→ **Work order**:
The entries below contain a stretch that opens with the line containing "Кампании (94, 2333)" and closes with the line containing "Important information for"; set down that stretch exactly, both ends included, and nothing else.

Exercise materials START

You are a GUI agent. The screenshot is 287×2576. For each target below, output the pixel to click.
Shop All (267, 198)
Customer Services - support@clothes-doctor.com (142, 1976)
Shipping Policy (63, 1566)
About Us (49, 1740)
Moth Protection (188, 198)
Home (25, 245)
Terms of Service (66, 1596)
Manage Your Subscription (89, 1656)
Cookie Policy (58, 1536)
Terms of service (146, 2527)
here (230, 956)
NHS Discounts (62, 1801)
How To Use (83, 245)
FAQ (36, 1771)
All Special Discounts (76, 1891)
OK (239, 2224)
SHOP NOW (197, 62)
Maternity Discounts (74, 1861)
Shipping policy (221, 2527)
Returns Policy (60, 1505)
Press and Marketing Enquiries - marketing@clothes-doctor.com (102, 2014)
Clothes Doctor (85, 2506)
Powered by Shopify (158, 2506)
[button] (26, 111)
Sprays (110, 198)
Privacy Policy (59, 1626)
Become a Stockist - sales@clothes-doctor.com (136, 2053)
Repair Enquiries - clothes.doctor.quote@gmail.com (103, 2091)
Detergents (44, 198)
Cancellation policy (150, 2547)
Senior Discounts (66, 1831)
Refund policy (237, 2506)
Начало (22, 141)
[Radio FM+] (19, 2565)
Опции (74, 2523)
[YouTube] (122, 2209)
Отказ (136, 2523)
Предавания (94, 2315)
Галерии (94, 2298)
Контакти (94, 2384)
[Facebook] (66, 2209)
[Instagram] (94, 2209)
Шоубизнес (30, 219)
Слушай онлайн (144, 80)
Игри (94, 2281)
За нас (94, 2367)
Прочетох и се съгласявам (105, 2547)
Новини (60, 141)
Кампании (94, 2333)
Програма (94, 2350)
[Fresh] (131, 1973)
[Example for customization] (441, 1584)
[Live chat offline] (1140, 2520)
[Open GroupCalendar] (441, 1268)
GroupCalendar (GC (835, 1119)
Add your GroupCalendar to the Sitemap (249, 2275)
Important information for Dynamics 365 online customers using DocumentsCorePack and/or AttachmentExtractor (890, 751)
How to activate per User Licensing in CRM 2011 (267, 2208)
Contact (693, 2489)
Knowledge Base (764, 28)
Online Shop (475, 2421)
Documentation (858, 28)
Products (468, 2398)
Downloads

Exercise materials END

→ **Solution to this exercise**:
Кампании (94, 2333)
Програма (94, 2350)
[Fresh] (131, 1973)
[Example for customization] (441, 1584)
[Live chat offline] (1140, 2520)
[Open GroupCalendar] (441, 1268)
GroupCalendar (GC (835, 1119)
Add your GroupCalendar to the Sitemap (249, 2275)
Important information for Dynamics 365 online customers using DocumentsCorePack and/or AttachmentExtractor (890, 751)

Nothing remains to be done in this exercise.